Their captors were slave masters who had them trafficked from Indian provinces. Often their parents were tricked into believing they were leaving to be given free education.

Their stories, recounted in a new film published on our website EducationEnvoy.org, reveal a pattern of child abuse. The first child featured on the film is eleven year old Rahim from Malman Nagariain. From the moment he boarded a train to India's capital he became a prisoner and was eventually confined to a dark and dingy sweatshop in LNJP colony. He was forced to work 18 hours a day with only two recesses of ten minutes each for eating. He was never allowed to leave the premises and had to cook food for himself and his employer inside the sweatshop. He was often scolded and hit for being slow at work. His employer did not pay him a single rupee for his work despite being promised INR1500 per month. Now free he wants to study hard and become a soldier.

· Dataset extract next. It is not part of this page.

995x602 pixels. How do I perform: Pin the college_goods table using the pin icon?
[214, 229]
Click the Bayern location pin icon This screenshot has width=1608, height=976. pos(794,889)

Imran is eleven and hails from the Katihar district in Bihar. He was indentured to an employer who promised he could send home money to support his family. In the asphyxiating sweatshop, which also doubled up as his living quarters, Imran had to work 14 hours a day. While he produced quality Christmas ornaments and gifts for export, he was never paid anything.

Imran will find it difficult to recover from his ordeal as his health suffered having to spend endless hours inhaling chemicals and adhesives. Though he is now free from the shackles of slavery and wants to go to school, the injuries he endured may be lasting, standing in the way of his ambition to be a teacher. He feels strongly that no child should experience what he went through.

Aslam, twelve, is a native of Sipur village, Azam Nagar in the Katihar district. Despite being promised a good education he too ended up in the same dingy sweatshop in Delhi. Like the other rescued children he worked very long days, sleeping in the same room where he worked. He was never paid a single rupee. Interestingly he too now wants to be a teacher.

Abdul came from the same village as Aslam. His parents sold him after they were promised their son would receive training to help him get a job. Instead he worked from 10am until midnight every day for months. He is now at BBA's transit Mukti Ashram rehabilitation centre whilst the legal formalities of his repatriation are completed so he can go home. Like Rahim, he wants to be soldier when he grows up.

These boys tell similar stories -- from when they were trafficked through to being eventually rescued -- but they are only four of around fifteen million children not at school because they are forced to work.

Only a bold change in the law and the policing of it will change the plight of these child slaves. So when the Indian parliament reconvenes in February, the Global March Against Child Labour is seeking a change in the law which bans forever child labour under fourteen and restricts the minimum age to eighteen. The bill has been drafted. Politicians of all parties support it. It just needs the time required to be heard in Parliament so it can be voted through and passed into law.

Join us at EducationEnvoy.org in demanding the Indian people finally abolish child labour. Children should be putting up decorations not making them; the only work they should be doing is school work.

Let's make 2013 the year child labour is consigned to history.

Names have been changed in this article for the protection of those concerned.